Partiti e politici
Il Pd è tornato ad essere una Ditta. E Renzi il suo capo indiscusso
“La democrazia è qui”, diceva un cartello su ogni gazebo del partito democratico dove 2 milioni di persone sono andate ad eleggere, attraverso il mai in crisi strumento delle primarie, il prossimo segretario del Pd. Ha vinto Matteo Renzi, ha stravinto con il 70% delle preferenze, “asfaltando” – come piaceva dire all’ex premier – il ministro della Giustizia Orlando e il presidente della Regione Puglia Emiliano.

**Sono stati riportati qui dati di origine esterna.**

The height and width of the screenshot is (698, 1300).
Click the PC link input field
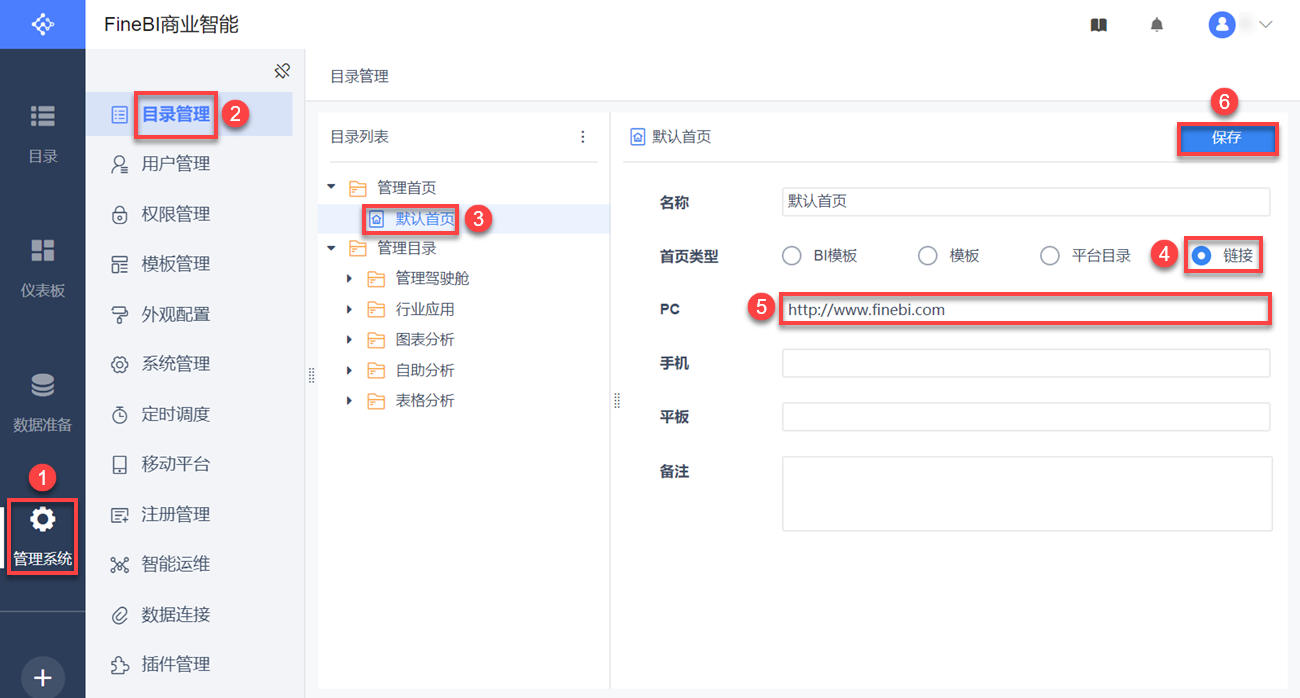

Il popolo del Partito democratico ha stravolto le previsioni (dei gufi?) che accertavano una scarsa affluenza ai gazebo. Invece no. Tantissima gente è andata a votare, checché ne dicano i soliti casi strani (Gela, Nardò, gazebo piazzati in posti assurdi, ecc.). Non è più il Pd dell’uomo solo al comando, dice bene Renzi. È un Pd diverso da quello che si proponeva di mettere insieme diverse anime del centrosinistra. Il partito democratico è un organismo renzianamente modificato: un contenitore ad immagine e somiglianza del suo capo indiscusso. E questo non è né un male né un bene. Tempo fa pensavo che forse Renzi avrebbe fatto bene a immaginare e strutturare un suo partito politico: troppo diversa la strada intrapresa dal fondatore della Leopolda che in pochissimi anni era riuscito a prendersi tutto e scalare pure il Governo senza un passaggio dalle urne. Un pensiero forse non del tutto giusto ma sta di fatto che oggi il risultato è lo stesso: il Pd è Renzi, Matteo è il Pd. Un percorso, a tratti doloroso, che ha portato fuori dal seminato democratico alcune importanti personalità di centrosinistra, alcuni fondatori della stessa “ditta” e comunità: Pierluigi Bersani, Guglielmo Epifani, Enrico Rossi, Pippo Civati, Stefano Fassina, Roberto Speranza. E poi i fondatori dell’esperienza dei Dem in Italia: Massimo D’Alema, Rosy Bindi, Antonio Bassolino, Sergio Cofferati, Vasco Errani, Romano Prodi. Ormai “rottamati” dall’ex sindaco di Firenze, ormai un lontano ricordo.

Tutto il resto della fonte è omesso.